La gestion de la diversité ethnique se développe en Europe à un rythme différent selon les pays. Certains, tels le Royaume-Uni ou les Pays-Bas, sont plus avancés sur ce plan et s'inspirent du modèle nord-américain. D'autres, par contre, doivent surmonter de nombreuses résistances institutionnelles et économiques pour faire reconnaître l'existence même d'une diversité sur le marché du travail. En fait, la situation européenne se démarque de celle du Canada, notamment en raison de la montée de mouvements d'extrême droite et des graves incidents de racisme et de xénophobie qui y sont associés. Le rôle du Conseil de l'Europe et des instruments juridiques communautaires sera sans doute d'exercer une pression importante sur les États afin qu'ils interviennent de façon vigoureuse contre la discrimination.

1 février 2008
Marie-Thérèse Chicha

Royaume-Uni

Après être passé par une période où l'assimilation des immigrés constituait la seule voie acceptable, le Royaume-Uni s'est graduellement rapproché d'un modèle de reconnaissance de la diversité et de lutte vigoureuse contre les discriminations.

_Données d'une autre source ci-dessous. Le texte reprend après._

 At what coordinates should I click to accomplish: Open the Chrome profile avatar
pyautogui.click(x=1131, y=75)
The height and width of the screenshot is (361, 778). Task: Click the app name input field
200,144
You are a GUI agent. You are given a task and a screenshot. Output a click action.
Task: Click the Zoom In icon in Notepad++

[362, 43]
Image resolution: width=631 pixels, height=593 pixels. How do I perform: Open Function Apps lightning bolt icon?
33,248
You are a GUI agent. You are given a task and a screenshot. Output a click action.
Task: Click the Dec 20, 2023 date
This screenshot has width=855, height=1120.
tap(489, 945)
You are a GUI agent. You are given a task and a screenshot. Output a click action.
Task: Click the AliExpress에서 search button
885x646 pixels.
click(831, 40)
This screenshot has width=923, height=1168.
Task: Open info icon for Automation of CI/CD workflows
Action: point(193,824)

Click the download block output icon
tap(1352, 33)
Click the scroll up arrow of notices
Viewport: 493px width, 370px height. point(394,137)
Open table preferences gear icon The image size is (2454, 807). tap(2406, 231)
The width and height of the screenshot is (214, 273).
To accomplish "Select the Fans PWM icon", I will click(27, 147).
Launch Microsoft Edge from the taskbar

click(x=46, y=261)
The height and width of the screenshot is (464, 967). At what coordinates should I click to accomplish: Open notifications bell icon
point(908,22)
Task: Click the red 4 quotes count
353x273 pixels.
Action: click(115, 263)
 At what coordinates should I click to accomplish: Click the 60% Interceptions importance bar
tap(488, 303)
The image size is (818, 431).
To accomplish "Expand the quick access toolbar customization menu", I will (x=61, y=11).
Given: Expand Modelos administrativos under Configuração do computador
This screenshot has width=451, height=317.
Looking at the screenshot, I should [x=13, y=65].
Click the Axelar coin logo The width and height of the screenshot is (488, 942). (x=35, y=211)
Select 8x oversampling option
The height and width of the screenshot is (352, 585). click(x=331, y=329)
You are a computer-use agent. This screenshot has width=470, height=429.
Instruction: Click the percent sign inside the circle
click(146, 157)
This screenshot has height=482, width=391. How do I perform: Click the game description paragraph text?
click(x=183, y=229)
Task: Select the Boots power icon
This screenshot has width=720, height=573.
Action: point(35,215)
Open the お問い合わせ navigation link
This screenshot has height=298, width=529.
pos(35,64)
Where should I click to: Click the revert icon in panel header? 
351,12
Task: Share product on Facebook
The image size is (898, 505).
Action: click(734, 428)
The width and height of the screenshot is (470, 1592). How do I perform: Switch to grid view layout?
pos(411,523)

Le pays s'est d'ailleurs doté assez tôt, en 1976, d'une Loi sur les relations raciales et d'une Commission pour l'égalité raciale chargée d'en surveiller l'application. Récemment, à la suite d'émeutes raciales, cette législation a été renforcée. Les programmes d'égalité en emploi visant à augmenter la représentation des minorités ethniques ont pour leur part entraîné la création de programmes de formation à la diversité. Pragmatique, le modèle britannique a été en grande partie suscité, comme aux États-Unis, par une forte insatisfaction des minorités ethniques.

Pays-Bas

D'emblée, les Pays-Bas sont reconnus pour leur ouverture à la diversité religieuse et culturelle ainsi que pour leur esprit de tolérance. L'adoption de mesures anti-discriminatoires y a été donc relativement plus facile que dans d'autres pays européens. Ici aussi, une approche pragmatique basée en grande partie sur une concertation entre pouvoirs publics, associations patronales et syndicales a été adoptée. Le cadre législatif qui prévaut est la Loi sur l'égalité de traitement qui a une très large portée. Interdisant toute discrimination fondée sur la race, la religion, l'opinion politique, le sexe, la nationalité, l'orientation sexuelle ou l'état civil, elle s'applique dans le domaine du travail (salarié ou non) ainsi que dans un grand nombre d'autres activités. La formation en matière de diversité représente dans ce pays une industrie florissante où l'accent est mis de plus en plus sur une approche de gestion de la diversité au sens le plus large du terme.

France

Pour sa part, le modèle français s'écarte considérablement des deux précédents. Les progrès dans ce domaine se butent à un obstacle de taille: l'idéal républicain d'égalité qui s'oppose à toute distinction sociale ou politique basée sur l'origine ethnique. On se doute bien que les actions contre le racisme sont encore limitées. Ainsi, il n'existe pas de législation semblable à celles du Royaume-Uni et des Pays-Bas et le seul organisme chargé de lutter contre les discriminations raciales est le Groupe d'études et de lutte contre les discriminations (GELD). Son principal moyen d'intervention est un service de référence auxquels peuvent s'adresser les personnes qui se croient victimes de discrimination. De leur côté, les entreprises sont jusqu'ici très peu impliquées dans la lutte contre la discrimination aussi bien raciale que sexuelle. Par conséquent, les cours de formation en diversité sont encore pratiquement inexistants.

Allemagne

L'immigration en Allemagne a été déclenchée dès les années 60 par une forte croissance économique et une pénurie de main-d'œuvre. Les travailleurs d'origine turque en particulier ont formé une source importante de recrutement dans des emplois peu qualifiés. Avec la montée des mouvements d'extrême droite, leur situation est devenue de plus en plus vulnérable et des actes violents ont été commis à leur égard. Malgré ces troubles, l'Allemagne ne s'est pas dotée de loi contre la discrimination raciale et s'appuie simplement sur les dispositions constitutionnelles d'égalité. Toutefois, dans la tradition de partenariat qui imprègne les relations du travail, des initiatives d'envergure ont été prises conjointement par les associations syndicales et patronales, afin de sensibiliser les travailleurs à la discrimination raciale.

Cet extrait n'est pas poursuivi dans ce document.